[Collected data]
#####

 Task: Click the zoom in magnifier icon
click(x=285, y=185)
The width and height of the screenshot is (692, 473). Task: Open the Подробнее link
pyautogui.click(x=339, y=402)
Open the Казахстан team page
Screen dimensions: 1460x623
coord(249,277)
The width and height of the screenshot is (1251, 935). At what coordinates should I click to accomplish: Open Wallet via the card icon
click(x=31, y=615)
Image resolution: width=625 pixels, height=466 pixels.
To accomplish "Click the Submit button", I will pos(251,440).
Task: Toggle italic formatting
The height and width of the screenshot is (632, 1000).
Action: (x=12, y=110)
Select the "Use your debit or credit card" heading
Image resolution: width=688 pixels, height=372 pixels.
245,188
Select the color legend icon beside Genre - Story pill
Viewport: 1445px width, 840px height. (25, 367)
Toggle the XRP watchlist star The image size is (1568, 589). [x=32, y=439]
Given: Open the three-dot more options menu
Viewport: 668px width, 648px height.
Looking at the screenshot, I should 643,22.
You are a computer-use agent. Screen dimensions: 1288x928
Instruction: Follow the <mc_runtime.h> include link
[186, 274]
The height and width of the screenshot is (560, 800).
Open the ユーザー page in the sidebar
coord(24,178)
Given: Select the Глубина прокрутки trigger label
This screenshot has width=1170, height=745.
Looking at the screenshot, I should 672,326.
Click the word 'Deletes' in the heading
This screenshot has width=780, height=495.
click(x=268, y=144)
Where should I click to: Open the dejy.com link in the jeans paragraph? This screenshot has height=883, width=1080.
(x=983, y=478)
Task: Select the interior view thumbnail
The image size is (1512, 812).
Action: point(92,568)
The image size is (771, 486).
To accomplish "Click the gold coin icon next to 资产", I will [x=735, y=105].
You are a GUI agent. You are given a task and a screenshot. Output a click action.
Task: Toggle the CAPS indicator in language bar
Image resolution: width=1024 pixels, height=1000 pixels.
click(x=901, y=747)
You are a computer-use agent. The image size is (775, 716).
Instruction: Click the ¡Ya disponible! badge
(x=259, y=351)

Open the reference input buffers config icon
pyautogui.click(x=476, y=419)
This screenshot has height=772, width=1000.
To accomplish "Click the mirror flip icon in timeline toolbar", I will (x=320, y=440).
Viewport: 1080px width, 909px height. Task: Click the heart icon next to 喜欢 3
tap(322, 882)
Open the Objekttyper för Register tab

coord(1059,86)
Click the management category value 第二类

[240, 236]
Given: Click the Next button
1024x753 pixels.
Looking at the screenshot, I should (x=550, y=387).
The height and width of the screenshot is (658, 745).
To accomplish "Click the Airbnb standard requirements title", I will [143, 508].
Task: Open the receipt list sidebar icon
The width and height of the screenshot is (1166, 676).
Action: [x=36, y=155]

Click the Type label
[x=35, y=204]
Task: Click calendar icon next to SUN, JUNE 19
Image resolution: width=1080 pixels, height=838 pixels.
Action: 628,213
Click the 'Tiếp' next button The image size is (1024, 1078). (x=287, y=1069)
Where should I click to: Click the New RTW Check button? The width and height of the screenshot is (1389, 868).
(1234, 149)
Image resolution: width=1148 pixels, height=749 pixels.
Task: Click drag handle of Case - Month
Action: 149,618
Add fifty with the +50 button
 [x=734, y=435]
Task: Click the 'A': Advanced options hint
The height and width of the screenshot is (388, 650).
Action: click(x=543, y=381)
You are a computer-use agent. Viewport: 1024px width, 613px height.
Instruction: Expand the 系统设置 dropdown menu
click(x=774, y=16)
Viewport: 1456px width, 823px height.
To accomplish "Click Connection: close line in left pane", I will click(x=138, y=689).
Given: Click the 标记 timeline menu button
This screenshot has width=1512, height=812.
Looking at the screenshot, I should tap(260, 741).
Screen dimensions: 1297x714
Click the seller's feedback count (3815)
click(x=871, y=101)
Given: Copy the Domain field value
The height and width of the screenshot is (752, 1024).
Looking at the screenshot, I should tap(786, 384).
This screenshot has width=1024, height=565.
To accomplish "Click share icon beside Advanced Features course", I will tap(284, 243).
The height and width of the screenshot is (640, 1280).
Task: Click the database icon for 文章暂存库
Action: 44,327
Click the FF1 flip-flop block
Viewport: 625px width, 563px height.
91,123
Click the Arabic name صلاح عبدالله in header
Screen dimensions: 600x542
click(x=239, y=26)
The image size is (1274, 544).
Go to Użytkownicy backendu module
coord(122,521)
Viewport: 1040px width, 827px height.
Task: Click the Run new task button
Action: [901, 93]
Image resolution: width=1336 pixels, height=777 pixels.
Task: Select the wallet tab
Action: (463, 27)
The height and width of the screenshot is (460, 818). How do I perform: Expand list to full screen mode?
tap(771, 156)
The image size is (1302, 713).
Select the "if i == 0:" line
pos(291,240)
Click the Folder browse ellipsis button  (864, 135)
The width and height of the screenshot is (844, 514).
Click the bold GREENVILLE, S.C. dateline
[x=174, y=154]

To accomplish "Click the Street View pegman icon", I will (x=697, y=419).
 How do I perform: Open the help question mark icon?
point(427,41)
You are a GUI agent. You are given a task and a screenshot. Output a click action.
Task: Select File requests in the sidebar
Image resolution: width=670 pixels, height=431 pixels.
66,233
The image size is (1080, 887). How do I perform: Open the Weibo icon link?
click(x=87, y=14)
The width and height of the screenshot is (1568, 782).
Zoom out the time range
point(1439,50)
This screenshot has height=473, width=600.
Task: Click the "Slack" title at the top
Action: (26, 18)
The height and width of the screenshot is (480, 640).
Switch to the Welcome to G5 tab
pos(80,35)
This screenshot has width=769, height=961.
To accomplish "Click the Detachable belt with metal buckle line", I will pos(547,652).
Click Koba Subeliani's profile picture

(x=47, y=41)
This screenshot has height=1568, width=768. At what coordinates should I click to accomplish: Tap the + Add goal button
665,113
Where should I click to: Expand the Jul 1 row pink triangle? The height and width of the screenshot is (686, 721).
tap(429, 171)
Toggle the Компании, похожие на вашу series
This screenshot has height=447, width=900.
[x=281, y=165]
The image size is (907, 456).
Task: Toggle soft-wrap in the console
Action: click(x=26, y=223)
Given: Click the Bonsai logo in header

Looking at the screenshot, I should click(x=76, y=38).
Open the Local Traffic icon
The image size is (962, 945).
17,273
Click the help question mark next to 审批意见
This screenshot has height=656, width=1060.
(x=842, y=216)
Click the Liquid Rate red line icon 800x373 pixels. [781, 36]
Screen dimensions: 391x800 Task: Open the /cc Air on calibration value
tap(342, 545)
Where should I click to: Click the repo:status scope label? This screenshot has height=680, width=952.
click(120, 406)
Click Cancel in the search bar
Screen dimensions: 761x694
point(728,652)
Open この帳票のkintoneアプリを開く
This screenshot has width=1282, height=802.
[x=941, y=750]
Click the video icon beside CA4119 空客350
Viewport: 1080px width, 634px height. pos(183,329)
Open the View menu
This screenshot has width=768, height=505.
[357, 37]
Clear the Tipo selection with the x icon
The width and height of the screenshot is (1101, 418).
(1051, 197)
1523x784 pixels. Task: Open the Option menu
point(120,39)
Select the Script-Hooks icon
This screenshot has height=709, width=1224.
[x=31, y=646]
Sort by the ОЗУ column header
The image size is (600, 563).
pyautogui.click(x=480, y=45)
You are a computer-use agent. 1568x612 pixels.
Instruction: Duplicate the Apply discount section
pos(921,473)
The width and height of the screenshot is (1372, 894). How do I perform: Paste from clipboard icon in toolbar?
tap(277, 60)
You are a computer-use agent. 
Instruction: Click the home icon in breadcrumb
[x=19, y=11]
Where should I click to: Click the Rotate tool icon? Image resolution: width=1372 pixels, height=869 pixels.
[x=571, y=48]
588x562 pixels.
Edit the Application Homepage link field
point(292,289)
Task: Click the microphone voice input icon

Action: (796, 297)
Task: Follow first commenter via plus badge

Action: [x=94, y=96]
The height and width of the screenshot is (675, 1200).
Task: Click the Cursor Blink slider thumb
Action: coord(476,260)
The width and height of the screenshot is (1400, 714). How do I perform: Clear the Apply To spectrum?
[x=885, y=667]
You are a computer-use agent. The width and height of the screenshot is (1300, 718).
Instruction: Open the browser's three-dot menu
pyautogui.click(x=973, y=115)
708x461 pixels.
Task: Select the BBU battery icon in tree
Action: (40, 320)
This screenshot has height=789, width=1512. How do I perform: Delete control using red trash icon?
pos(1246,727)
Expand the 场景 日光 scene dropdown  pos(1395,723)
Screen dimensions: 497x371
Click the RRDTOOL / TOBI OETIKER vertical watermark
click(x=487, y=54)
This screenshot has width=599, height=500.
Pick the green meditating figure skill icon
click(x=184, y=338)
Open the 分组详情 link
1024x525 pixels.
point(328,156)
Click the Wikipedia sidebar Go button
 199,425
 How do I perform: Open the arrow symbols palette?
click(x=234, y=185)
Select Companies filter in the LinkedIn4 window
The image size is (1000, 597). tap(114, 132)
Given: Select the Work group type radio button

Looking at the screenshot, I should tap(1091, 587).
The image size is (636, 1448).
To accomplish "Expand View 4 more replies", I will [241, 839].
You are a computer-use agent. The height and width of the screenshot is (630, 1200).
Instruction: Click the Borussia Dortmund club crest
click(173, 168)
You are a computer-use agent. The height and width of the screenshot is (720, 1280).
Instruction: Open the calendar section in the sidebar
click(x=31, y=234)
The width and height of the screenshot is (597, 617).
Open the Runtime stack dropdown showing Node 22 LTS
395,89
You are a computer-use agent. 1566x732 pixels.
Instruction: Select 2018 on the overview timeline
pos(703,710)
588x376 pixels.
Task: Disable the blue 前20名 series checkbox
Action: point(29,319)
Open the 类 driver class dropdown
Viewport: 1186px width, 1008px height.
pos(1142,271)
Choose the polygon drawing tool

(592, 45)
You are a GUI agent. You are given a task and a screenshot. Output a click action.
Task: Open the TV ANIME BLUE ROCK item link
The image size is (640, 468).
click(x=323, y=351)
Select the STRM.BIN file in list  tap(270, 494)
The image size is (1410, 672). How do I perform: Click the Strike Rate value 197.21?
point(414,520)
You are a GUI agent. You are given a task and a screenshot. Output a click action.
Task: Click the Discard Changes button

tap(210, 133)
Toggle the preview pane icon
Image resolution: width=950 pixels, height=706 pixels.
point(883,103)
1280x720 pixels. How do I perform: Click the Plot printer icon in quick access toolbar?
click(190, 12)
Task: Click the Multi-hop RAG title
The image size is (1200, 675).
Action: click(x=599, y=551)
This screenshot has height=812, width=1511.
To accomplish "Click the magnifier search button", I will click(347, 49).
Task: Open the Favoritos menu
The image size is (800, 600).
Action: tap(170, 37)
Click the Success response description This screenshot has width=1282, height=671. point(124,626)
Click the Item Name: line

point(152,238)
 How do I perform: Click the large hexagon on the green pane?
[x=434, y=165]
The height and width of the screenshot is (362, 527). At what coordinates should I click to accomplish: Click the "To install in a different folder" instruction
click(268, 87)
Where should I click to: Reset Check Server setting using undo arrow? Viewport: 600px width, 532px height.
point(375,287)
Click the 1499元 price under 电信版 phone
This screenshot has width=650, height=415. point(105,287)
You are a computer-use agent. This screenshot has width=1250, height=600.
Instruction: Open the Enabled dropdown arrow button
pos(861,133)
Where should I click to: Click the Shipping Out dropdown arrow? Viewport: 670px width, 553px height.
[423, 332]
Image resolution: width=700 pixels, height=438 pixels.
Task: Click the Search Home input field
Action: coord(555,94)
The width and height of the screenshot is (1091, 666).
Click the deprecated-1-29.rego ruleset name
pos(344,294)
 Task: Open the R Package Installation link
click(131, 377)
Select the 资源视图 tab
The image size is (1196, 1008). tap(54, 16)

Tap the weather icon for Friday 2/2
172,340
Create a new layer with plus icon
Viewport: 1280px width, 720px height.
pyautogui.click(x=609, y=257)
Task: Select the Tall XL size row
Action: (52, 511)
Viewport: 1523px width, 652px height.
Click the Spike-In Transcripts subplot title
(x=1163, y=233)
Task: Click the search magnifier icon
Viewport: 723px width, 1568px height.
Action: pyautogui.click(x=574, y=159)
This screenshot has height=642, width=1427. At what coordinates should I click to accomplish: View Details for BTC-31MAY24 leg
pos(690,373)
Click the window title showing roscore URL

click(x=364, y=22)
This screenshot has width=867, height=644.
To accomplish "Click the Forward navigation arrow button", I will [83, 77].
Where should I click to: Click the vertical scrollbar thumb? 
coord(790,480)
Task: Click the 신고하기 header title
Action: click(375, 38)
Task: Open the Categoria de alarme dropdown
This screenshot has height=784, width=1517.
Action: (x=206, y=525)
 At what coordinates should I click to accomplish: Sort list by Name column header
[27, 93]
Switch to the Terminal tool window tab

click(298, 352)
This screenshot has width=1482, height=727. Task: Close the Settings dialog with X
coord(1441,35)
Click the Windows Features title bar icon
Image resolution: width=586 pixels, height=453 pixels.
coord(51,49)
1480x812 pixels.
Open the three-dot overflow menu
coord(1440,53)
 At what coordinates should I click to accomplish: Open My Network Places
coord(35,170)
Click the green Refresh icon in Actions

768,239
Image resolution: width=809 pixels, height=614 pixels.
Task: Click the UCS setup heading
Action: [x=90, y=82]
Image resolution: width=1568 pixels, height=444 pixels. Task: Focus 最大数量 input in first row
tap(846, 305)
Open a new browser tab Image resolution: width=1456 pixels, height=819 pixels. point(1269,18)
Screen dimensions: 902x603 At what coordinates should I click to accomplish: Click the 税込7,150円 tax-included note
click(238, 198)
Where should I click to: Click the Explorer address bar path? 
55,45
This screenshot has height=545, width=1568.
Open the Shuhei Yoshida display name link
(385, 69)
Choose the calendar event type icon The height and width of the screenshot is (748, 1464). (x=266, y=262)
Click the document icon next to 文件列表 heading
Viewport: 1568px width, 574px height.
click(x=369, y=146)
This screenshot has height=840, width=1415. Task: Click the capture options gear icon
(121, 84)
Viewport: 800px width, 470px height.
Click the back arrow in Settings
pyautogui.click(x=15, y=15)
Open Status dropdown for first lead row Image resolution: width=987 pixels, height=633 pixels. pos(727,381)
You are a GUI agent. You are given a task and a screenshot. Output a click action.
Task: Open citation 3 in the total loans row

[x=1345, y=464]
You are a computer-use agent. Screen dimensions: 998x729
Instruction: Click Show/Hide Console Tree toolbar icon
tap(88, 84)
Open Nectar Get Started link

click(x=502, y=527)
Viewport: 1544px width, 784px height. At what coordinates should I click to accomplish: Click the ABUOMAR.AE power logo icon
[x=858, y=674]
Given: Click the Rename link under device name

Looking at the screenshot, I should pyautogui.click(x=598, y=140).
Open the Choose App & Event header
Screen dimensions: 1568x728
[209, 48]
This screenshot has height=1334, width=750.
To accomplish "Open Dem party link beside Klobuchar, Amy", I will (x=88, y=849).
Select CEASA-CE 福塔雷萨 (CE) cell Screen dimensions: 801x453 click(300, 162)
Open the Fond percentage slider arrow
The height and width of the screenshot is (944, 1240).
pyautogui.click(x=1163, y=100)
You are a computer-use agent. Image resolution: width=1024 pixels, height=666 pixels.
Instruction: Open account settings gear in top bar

#####

◆ **Try it**: This exercise asks for an exact repeat of the lines from the one holding "Given: Click the Rename" through the end of the data above.

◆ **Answer space**:
Given: Click the Rename link under device name

Looking at the screenshot, I should pyautogui.click(x=598, y=140).
Open the Choose App & Event header
Screen dimensions: 1568x728
[209, 48]
This screenshot has height=1334, width=750.
To accomplish "Open Dem party link beside Klobuchar, Amy", I will (x=88, y=849).
Select CEASA-CE 福塔雷萨 (CE) cell Screen dimensions: 801x453 click(300, 162)
Open the Fond percentage slider arrow
The height and width of the screenshot is (944, 1240).
pyautogui.click(x=1163, y=100)
You are a computer-use agent. Image resolution: width=1024 pixels, height=666 pixels.
Instruction: Open account settings gear in top bar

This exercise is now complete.